Start of Block

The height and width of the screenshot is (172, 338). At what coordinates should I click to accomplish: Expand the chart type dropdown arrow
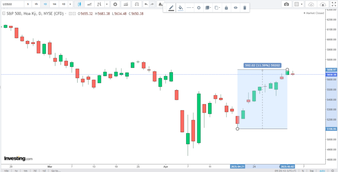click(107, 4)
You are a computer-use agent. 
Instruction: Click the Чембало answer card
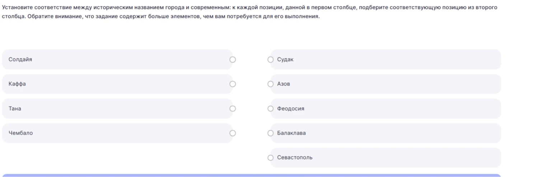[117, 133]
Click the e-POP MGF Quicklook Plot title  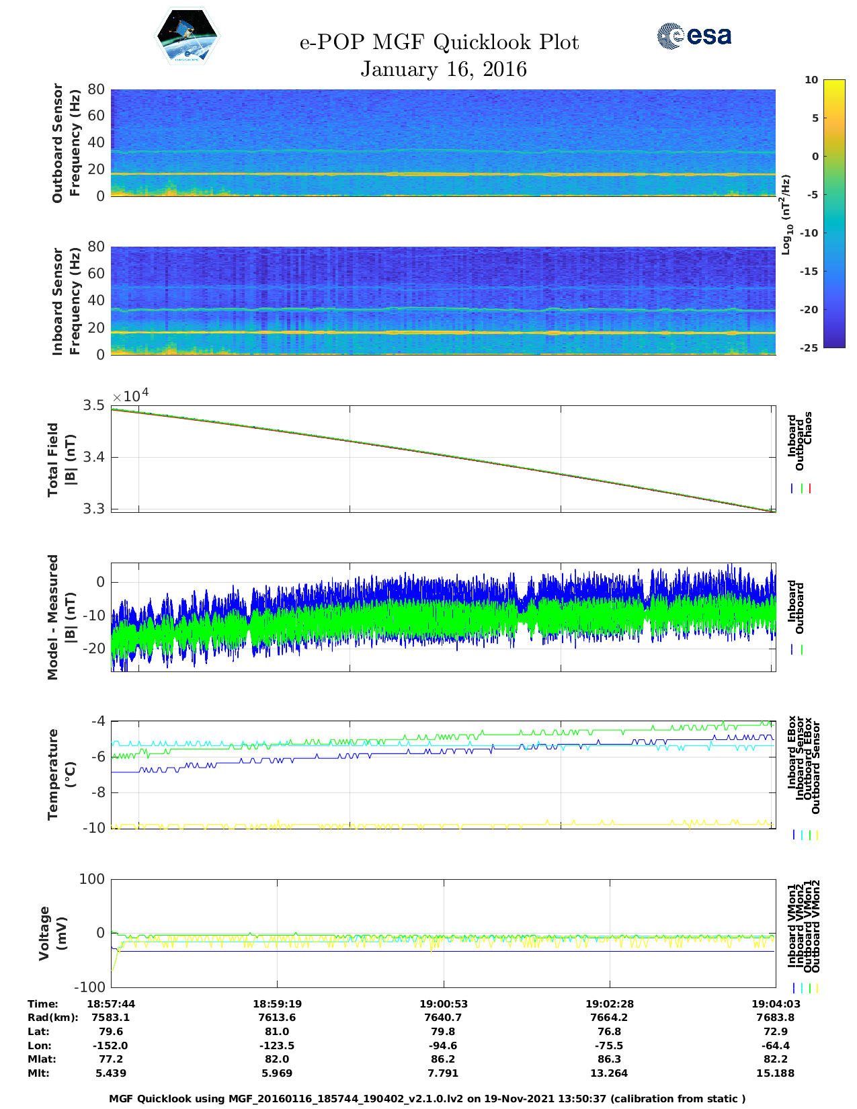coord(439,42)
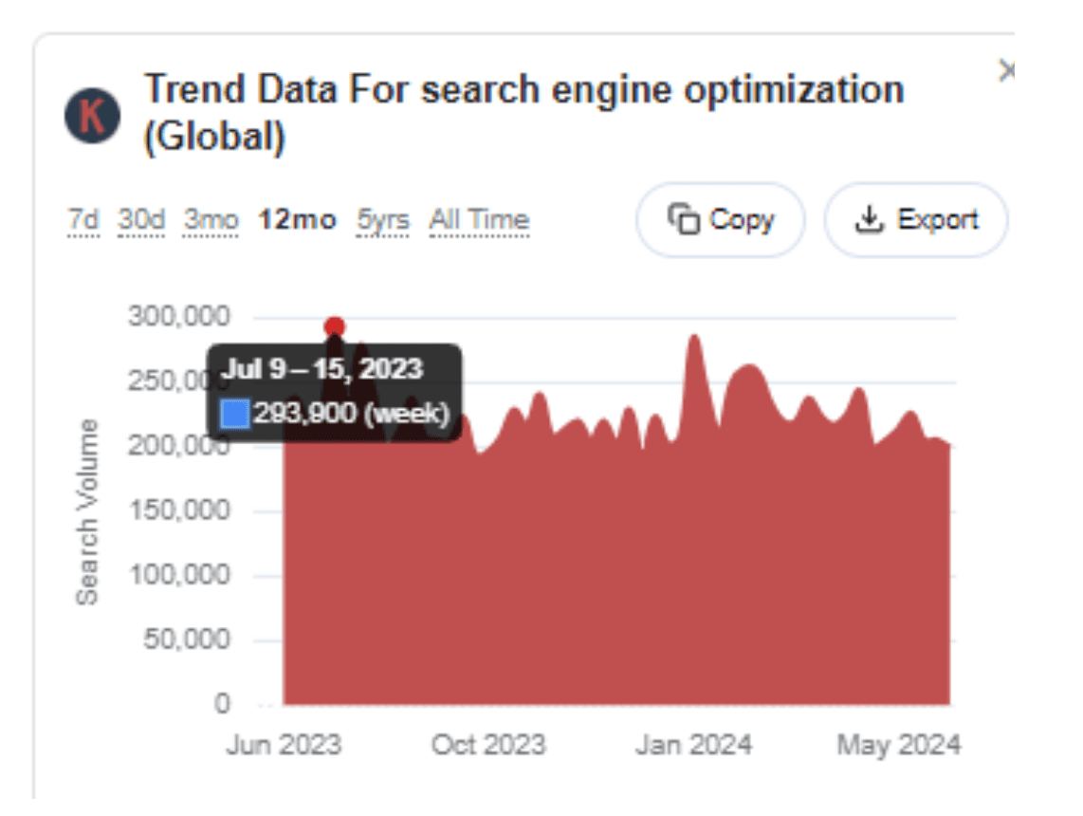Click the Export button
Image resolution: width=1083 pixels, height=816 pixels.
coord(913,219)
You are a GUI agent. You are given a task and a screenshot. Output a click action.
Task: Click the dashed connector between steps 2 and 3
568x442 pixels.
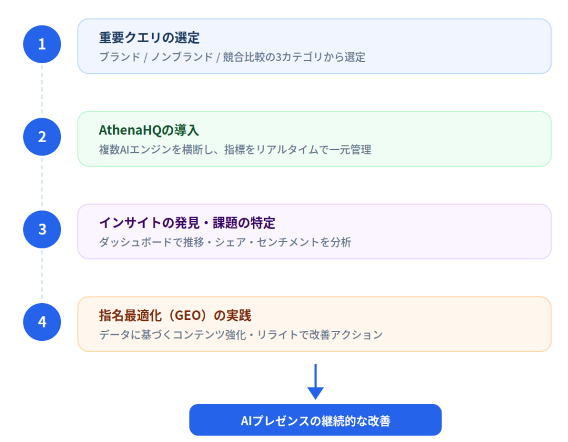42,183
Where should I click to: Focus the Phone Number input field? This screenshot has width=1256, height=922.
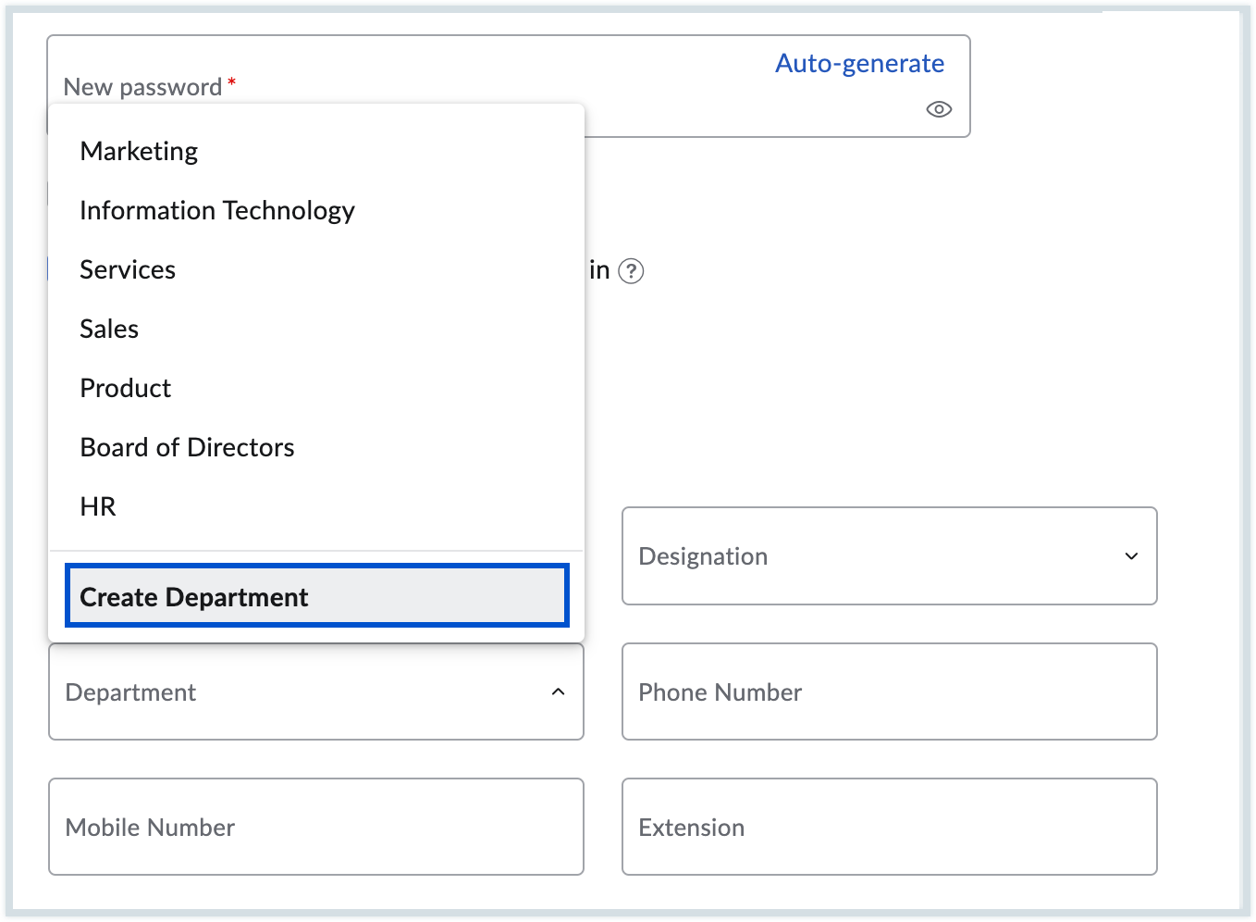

End of Block
Start of Block

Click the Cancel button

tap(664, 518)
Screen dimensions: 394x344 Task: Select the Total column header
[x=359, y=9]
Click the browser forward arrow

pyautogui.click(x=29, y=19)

End of Block
Start of Block

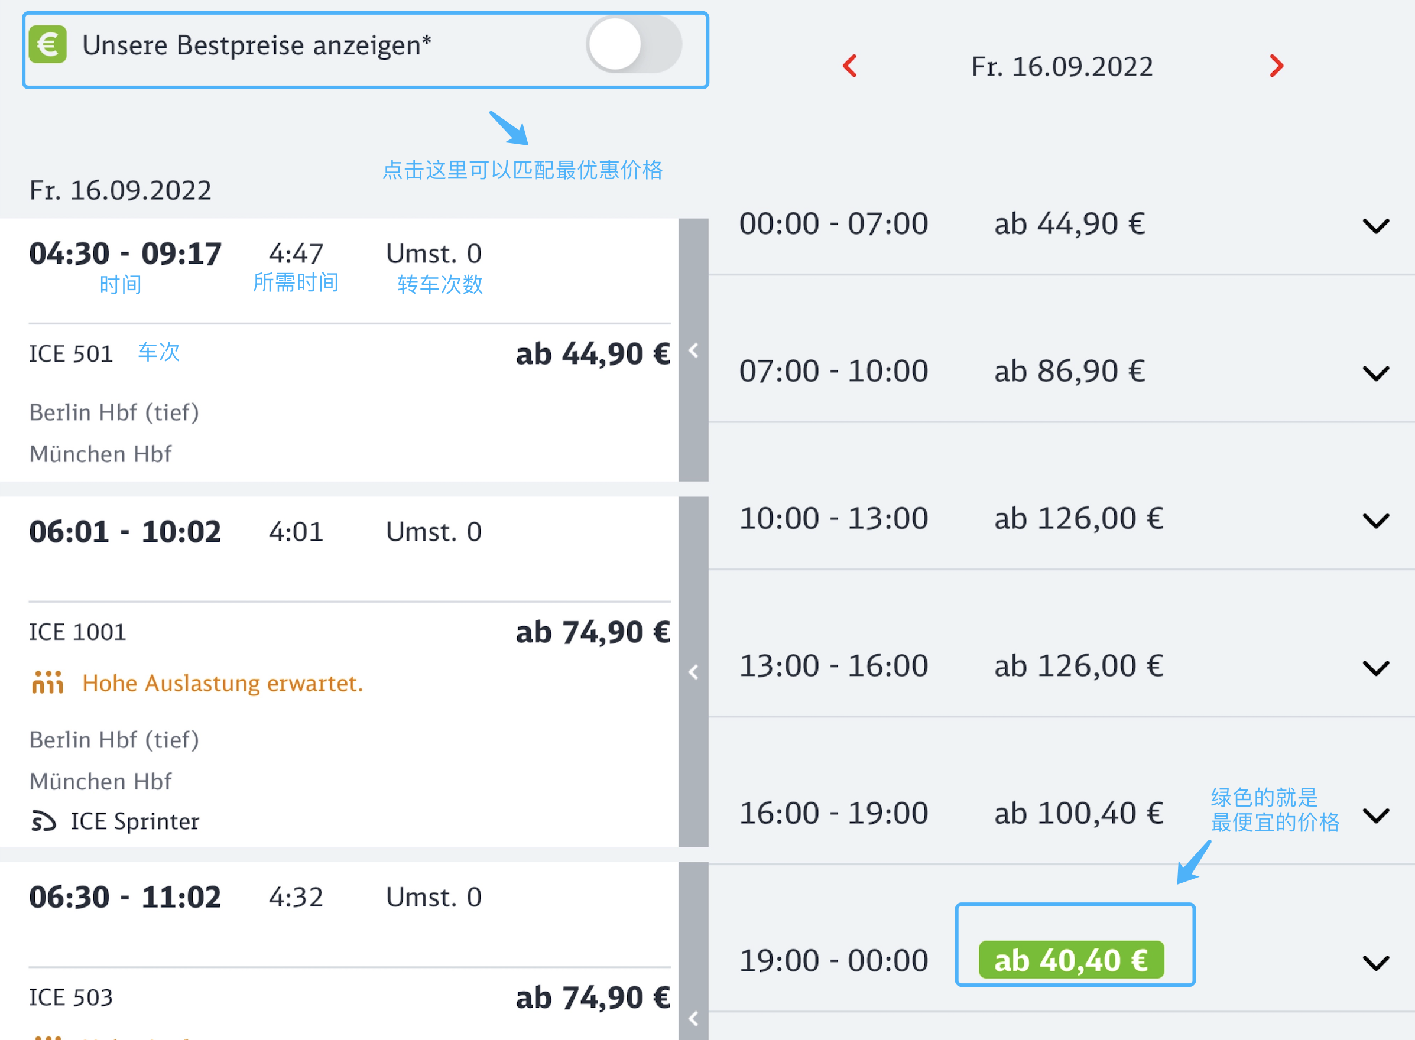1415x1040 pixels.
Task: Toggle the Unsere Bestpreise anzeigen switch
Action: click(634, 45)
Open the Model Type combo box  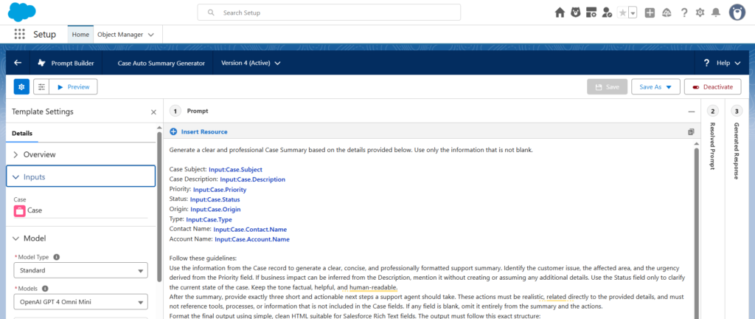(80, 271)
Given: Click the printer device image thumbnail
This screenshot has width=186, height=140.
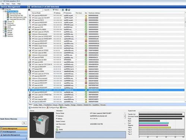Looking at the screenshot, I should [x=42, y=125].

End of Block

__Task to complete__
Which lines hold the string "agent"? Copy all of them from the data above.

__Exercise solution__
You are a computer-use agent. 
You are a GUI agent. You are given a task and a screenshot. Output a click action.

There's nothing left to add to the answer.